Return the line that contains "This screenshot has width=1200, height=675." plus every line after it to the end of the entries below, exactly as given, and stop there.

[Items from a data source]
- - - - -

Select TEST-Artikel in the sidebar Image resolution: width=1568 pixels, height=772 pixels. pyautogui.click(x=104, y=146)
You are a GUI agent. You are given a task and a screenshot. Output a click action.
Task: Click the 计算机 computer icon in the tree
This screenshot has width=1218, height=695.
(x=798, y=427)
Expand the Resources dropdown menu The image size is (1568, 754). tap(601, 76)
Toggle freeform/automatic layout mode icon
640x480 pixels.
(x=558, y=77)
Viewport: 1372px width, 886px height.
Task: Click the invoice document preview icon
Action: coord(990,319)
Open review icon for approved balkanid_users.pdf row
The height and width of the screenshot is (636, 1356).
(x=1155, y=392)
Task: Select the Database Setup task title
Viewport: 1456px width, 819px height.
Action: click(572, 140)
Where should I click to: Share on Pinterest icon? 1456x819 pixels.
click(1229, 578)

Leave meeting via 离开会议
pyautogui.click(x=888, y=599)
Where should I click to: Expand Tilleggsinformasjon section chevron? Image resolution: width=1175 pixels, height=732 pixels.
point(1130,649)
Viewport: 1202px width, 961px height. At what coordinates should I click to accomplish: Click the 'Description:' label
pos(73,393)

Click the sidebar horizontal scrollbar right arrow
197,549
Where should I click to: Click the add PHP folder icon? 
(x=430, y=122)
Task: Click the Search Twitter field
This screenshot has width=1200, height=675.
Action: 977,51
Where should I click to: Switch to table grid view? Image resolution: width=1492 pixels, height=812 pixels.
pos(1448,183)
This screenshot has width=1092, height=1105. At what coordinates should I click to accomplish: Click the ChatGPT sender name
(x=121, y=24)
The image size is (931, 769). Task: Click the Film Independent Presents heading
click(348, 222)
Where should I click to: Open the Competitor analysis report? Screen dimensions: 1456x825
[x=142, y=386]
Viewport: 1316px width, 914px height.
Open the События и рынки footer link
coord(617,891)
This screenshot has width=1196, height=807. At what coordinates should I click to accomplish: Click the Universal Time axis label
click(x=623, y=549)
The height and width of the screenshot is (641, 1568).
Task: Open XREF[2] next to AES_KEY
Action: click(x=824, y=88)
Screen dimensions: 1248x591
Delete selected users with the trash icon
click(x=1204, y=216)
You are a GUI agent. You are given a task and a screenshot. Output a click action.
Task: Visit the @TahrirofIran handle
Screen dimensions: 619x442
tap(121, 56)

- - - - -

**PROBLEM SOLUTION**
This screenshot has width=1200, height=675.
Action: 977,51
Where should I click to: Switch to table grid view? Image resolution: width=1492 pixels, height=812 pixels.
pos(1448,183)
This screenshot has width=1092, height=1105. At what coordinates should I click to accomplish: Click the ChatGPT sender name
(x=121, y=24)
The image size is (931, 769). Task: Click the Film Independent Presents heading
click(348, 222)
Where should I click to: Open the Competitor analysis report? Screen dimensions: 1456x825
[x=142, y=386]
Viewport: 1316px width, 914px height.
Open the События и рынки footer link
coord(617,891)
This screenshot has width=1196, height=807. At what coordinates should I click to accomplish: Click the Universal Time axis label
click(x=623, y=549)
The height and width of the screenshot is (641, 1568).
Task: Open XREF[2] next to AES_KEY
Action: click(x=824, y=88)
Screen dimensions: 1248x591
Delete selected users with the trash icon
click(x=1204, y=216)
You are a GUI agent. You are given a task and a screenshot. Output a click action.
Task: Visit the @TahrirofIran handle
Screen dimensions: 619x442
tap(121, 56)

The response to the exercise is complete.